-
Notifications
You must be signed in to change notification settings - Fork 2
Features
We engineer three classes of features; classic features, semantic features, and topic-based features.
The twitter user features are largely derived from botornot
with the exception of a few features which are not easily available through the Twitter API. We list and describe thoroughly the features below:
For each of the following text features we derive of numerical features (refer to the function getTextFeatures
in birdspotter/utils.py
):
- name (The user's name)
- location (The location of the user, as set by the user)
- description (the description of the user, as set by the user)
- status_text (the tweet text, where a tweet can be a tweet or retweet)[^1]
The numerical features derived are for each text feature {text}:
- _{text}n_chars (the number of characters in the text)
- _{text}n_commas (the number of commas in the text)
- _{text}n_digits (the number of numerical digits in the text)
- _{text}n_exclaims (the number of exclaimation points (!) in the text)
- _{text}n_extraspace (the number of extra space in the text)
- _{text}n_hashtags (the number hashtags in the text)
- _{text}n_lowers (the number of lower case characters in the text)
- _{text}n_mentions (the number of @mentions in the text)
- _{text}n_periods (the number of full stops in the text)
- _{text}n_urls (the number of urls in the text)[^2]
- _{text}n_words (the number of punctuation delimitted words in the text)
- _{text}n_caps (the number of upper case characters in the text)
- _{text}n_nonasciis (the number of non-asciis characters in the text)
- _{text}n_puncts (the number of punctuation characters in the text)
- _{text}n_charsperword (the average number of characters per word in the text)
- _{text}n_lowersp (the lower-case characters as a fraction of all characters in the text)
- _{text}n_capsp (the upper-case characters as a fraction of all characters in the text)
[^1]: The numerical features are averaged across all tweets for a user
[^2]: The name text doesn't include name_n_urls
These features are not based on text [^3]:
- statuses_count (the number of tweets authored by the user, which are currently available for all of time)
- listed_count (the number of public lists of which the user is a member)
- friends_count (the number of users this user is following)
- verified (a boolean denoting if this user has an account verified by Twitter)
- ff_ratio (the ratio of followees to followers of the user)
- years_on_twitter (the number of users the users account has been on twitter)
- statuses_rate (the average number of tweets per year for all of time)
- tweets_to_followers (the ratio of tweets authored for all of time, to the number of followers)
- retweet_count (the average number of retweets at the point of authorship/retweet)
- favorite_count (The average number of favourites a tweet/retweet has garnered before authorship/retweet)
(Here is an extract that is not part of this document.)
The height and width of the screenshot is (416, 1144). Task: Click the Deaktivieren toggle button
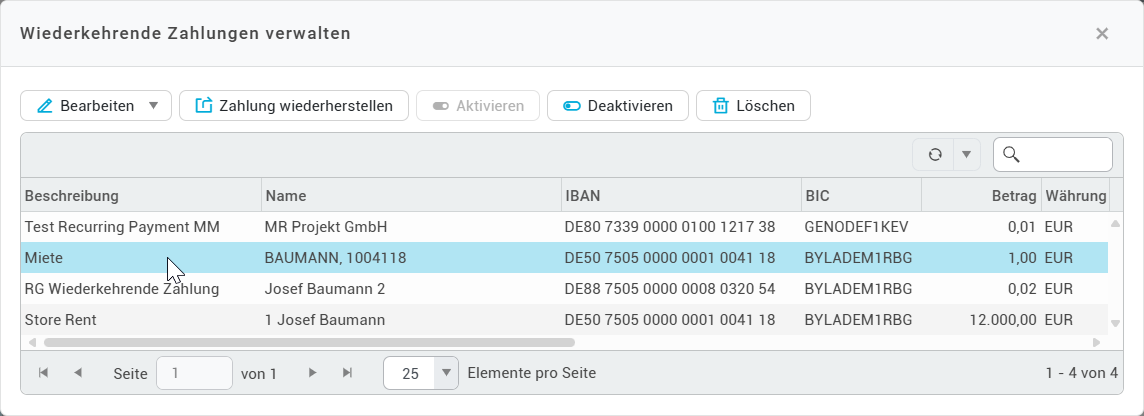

- favourites_count (The number of tweets this user has liked, in the user's account lifetime)
- n_tweets (The total number of tweets within the dataset that the user has authored)
- n_retweets (The total number of retweets within the dataset for the user)
- n_quotes (The total number of quotations within the dataset for the user)
- n_timeofday (The average hour of the weekday that tweets/retweets were generated by this user)
These features are booleans realating to the source of the tweet/retweet:
['google', 'ifttt', 'facebook', 'ipad', 'lite', 'hootsuite', 'android', 'webclient', 'iphone']
[^3]: Many of these are accessed or derived directly from the user or tweet json
object, as described by the Twitter documentation.
We use the FastText 300d word embeddings trained of wikipedia news to generate an appropriate semantic representation of all of a user's tweets and the user's descriptions.
To generate a description's embedding we average the embeddings of the words within the description.
To generate a single tweet's embedding we average the embeddings of the words within the tweet.
To aggregate the embeddings of all tweets, we average the tweet embeddings across all tweets, resulting in a 300d vector representing a user's tweets.
This results in the sematic features con_w2v{i}_ and des_w2v{i}_ for each user, where i represents each of the 300 word2vec dimensions.
We calculate the TF-IDF of the hashtags where we treat the concatenation of all of a user's tweets as documents, and hashtags as terms. We only keep the tf-idf of the top 1,000 hashtags, and as such have a 1,000d topic representation of a user.